Stored data –

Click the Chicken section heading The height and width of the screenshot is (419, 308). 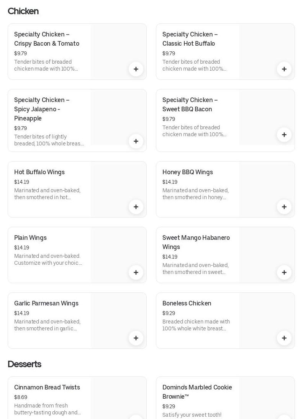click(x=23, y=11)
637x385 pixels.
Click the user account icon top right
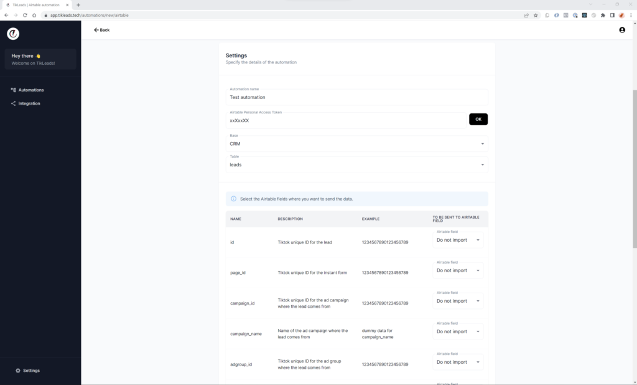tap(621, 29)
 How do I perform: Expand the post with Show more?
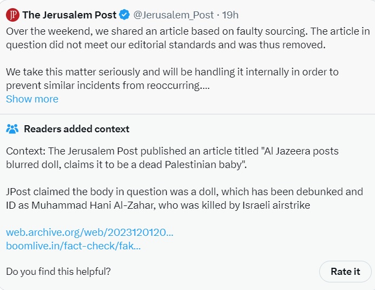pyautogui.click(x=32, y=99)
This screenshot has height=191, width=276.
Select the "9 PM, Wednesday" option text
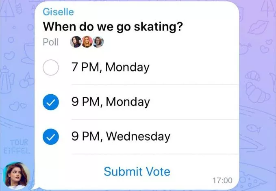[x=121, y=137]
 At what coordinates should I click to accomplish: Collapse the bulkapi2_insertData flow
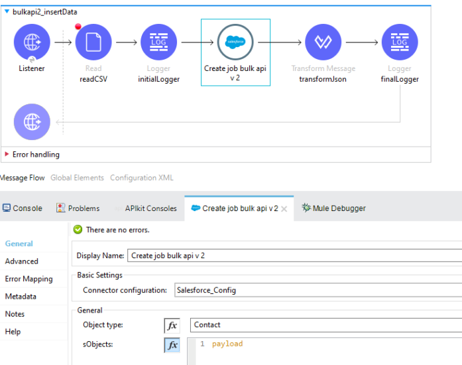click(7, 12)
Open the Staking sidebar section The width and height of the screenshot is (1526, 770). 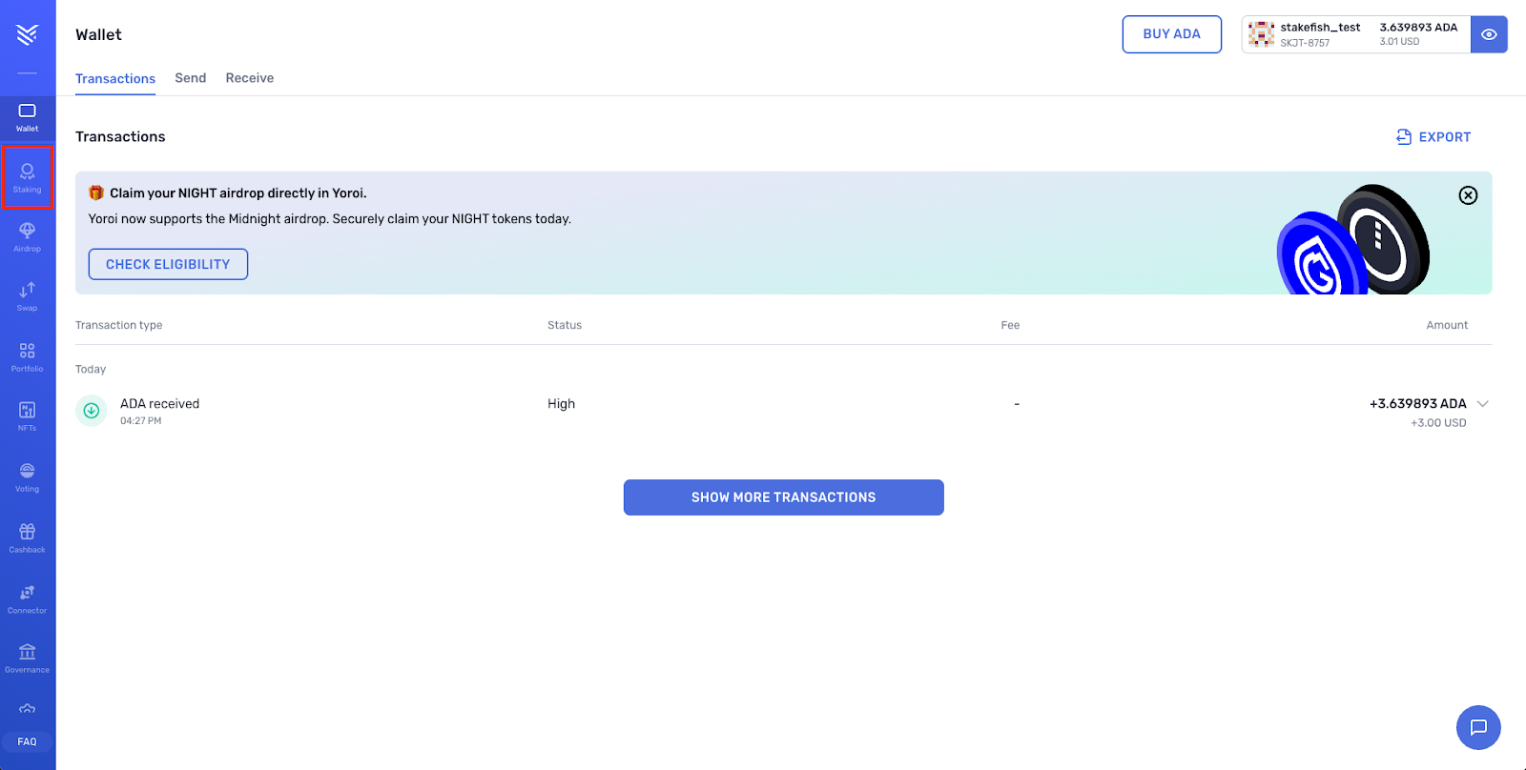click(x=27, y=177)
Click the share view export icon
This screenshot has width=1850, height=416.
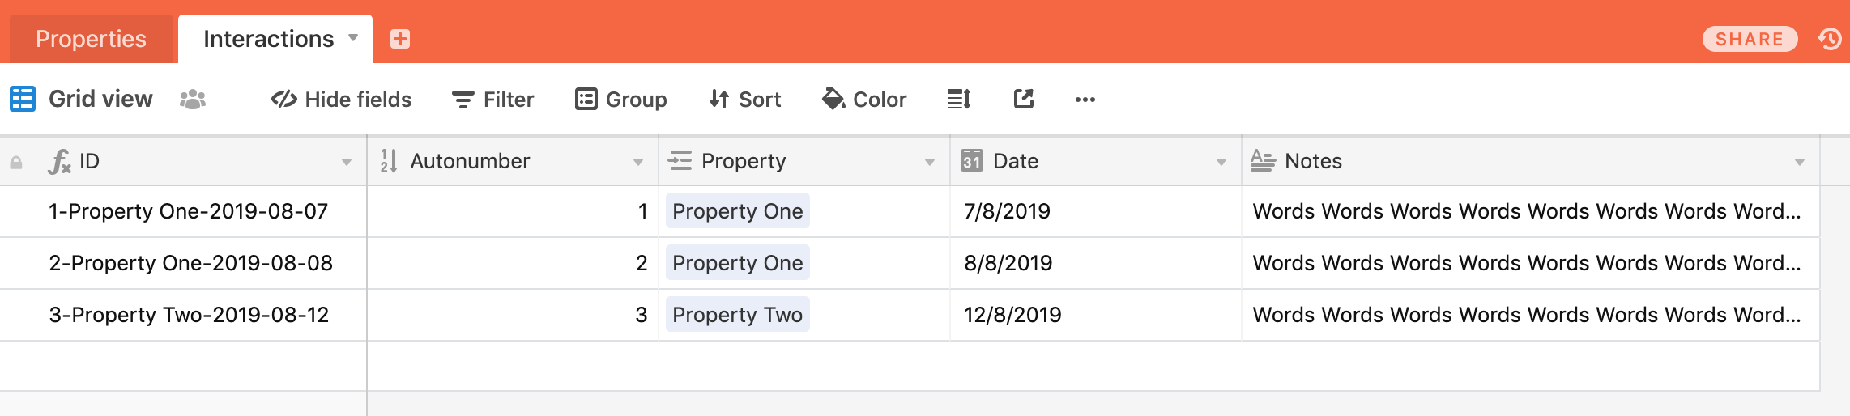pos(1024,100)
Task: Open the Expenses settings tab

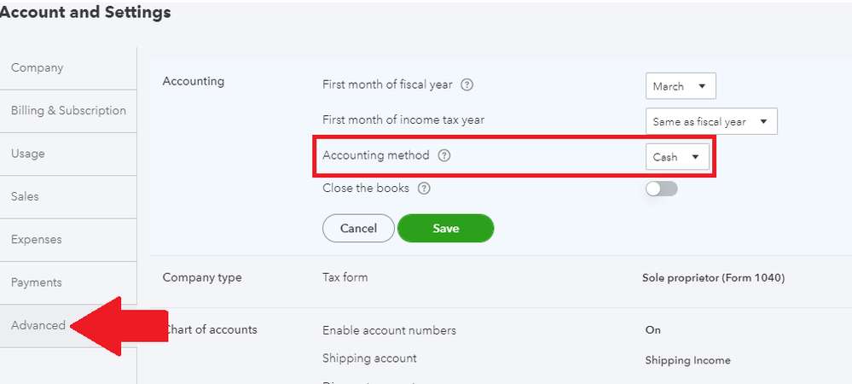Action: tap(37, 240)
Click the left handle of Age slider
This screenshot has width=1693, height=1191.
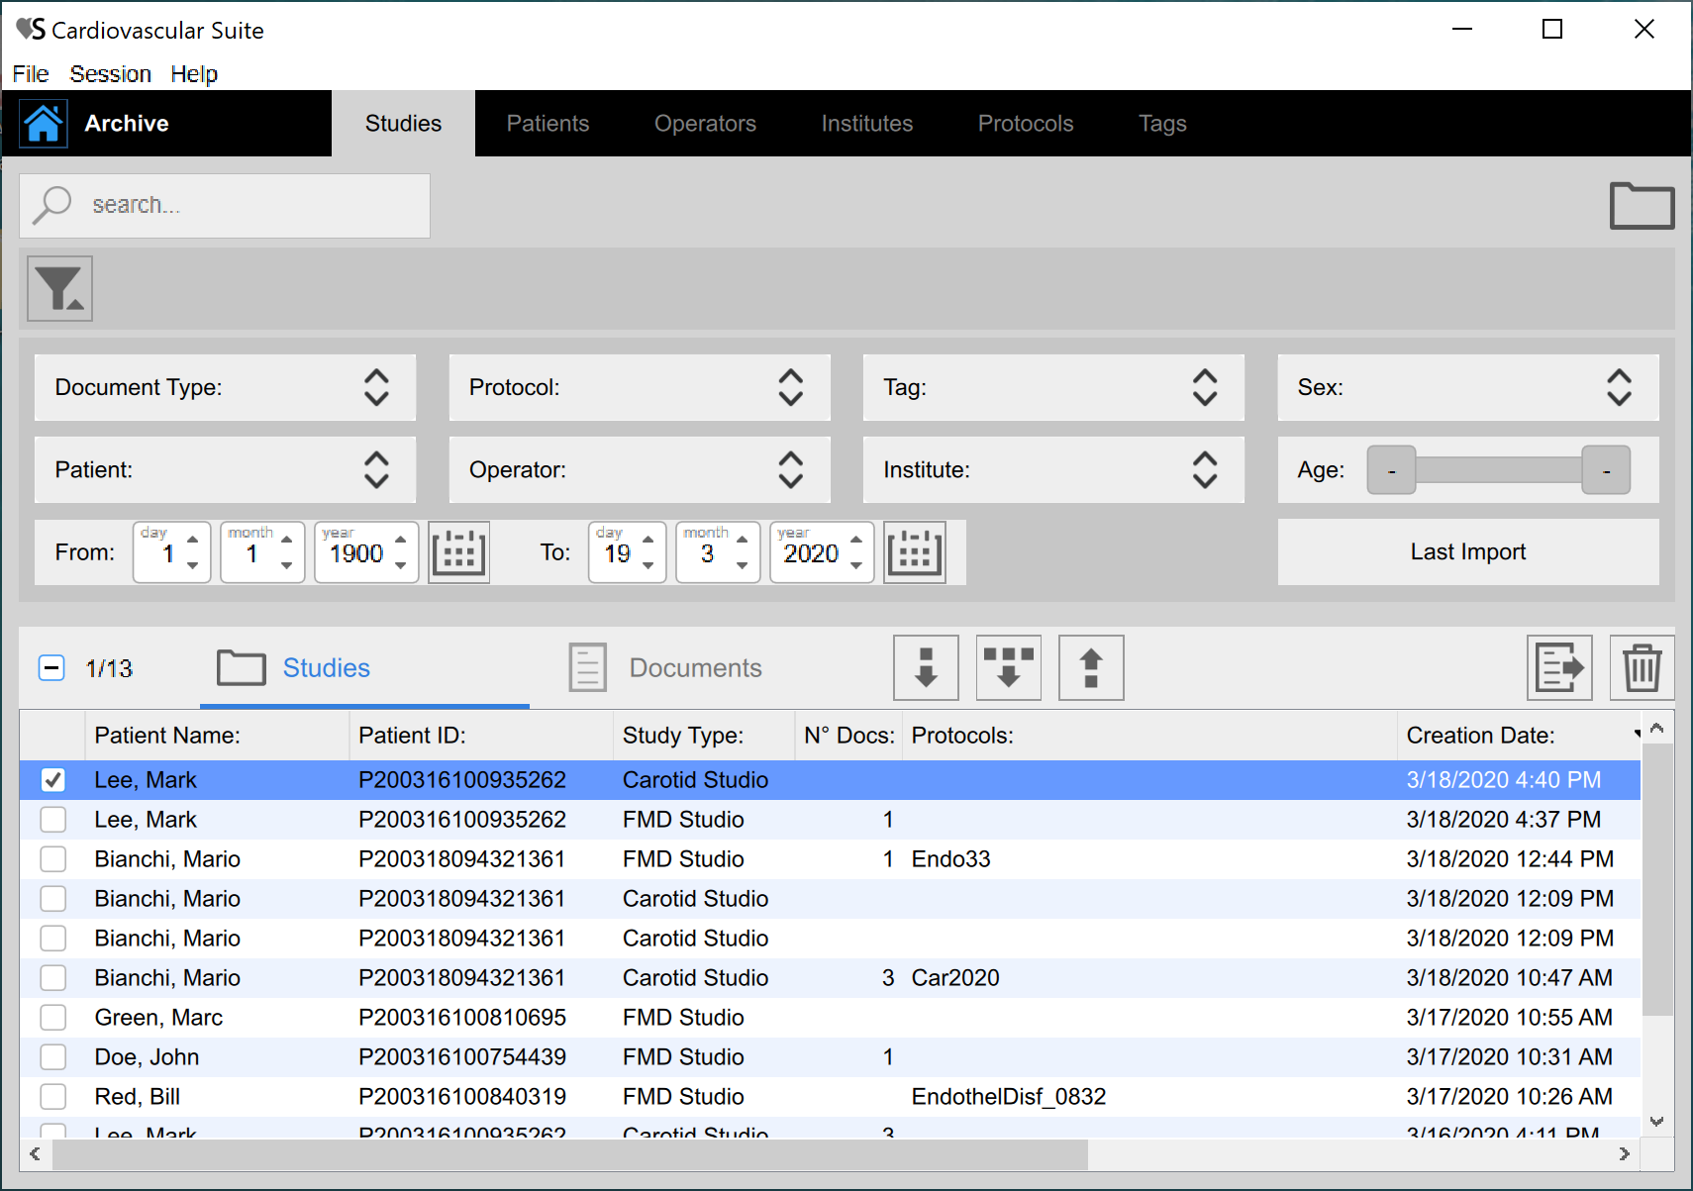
--
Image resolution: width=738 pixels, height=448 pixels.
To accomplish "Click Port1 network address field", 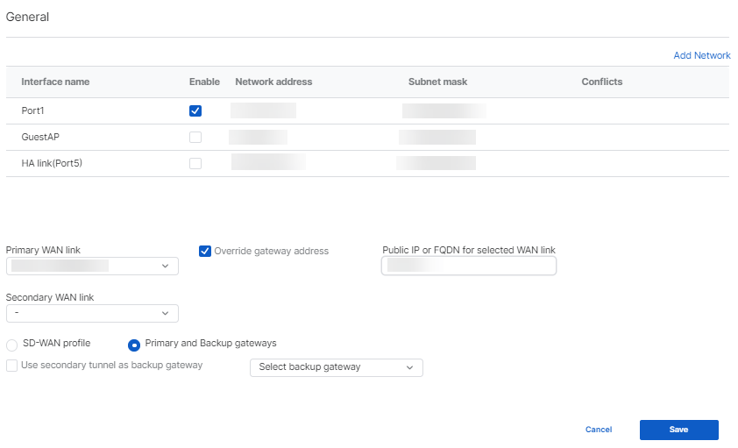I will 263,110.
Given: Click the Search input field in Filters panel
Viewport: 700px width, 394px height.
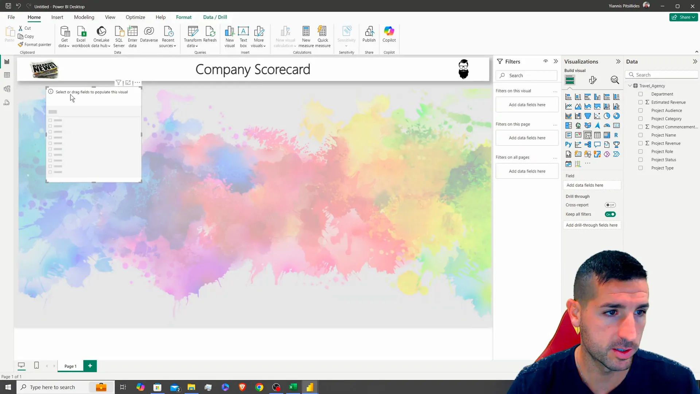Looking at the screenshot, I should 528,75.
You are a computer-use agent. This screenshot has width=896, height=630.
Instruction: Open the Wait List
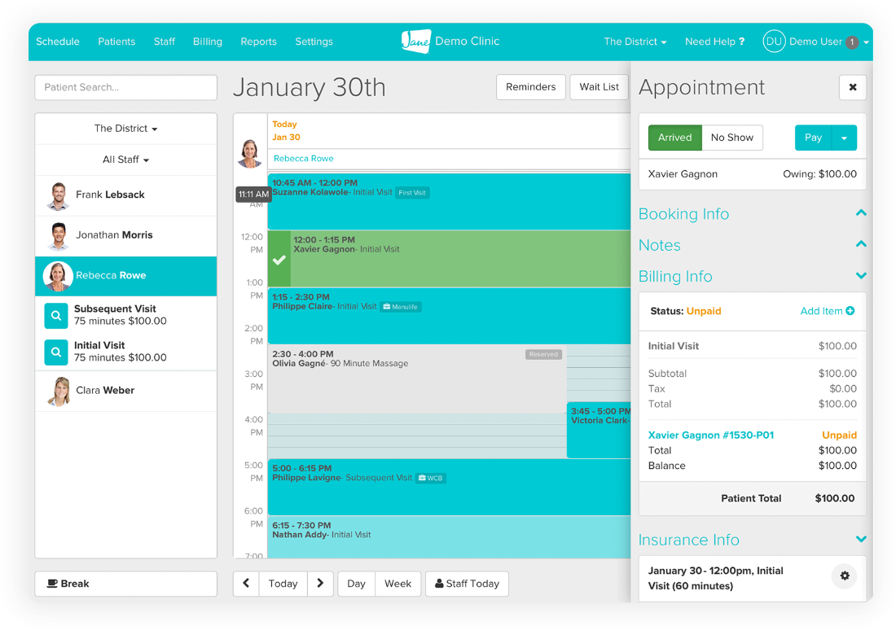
---
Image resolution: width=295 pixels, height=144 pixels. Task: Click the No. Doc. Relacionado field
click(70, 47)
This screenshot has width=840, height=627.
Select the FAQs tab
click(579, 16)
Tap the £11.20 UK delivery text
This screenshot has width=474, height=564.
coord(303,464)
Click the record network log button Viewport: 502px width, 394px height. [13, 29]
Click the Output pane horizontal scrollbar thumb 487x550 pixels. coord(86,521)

Your task –
From the data above, return exactly the lines from the one with "Task: Open the Expenses settings tab" up to and including the one with "This screenshot has width=1693, height=1191.". Pictures do not go in the copy.

Answer box –
Task: Open the Expenses settings tab

Action: tap(37, 240)
Click the left handle of Age slider
This screenshot has width=1693, height=1191.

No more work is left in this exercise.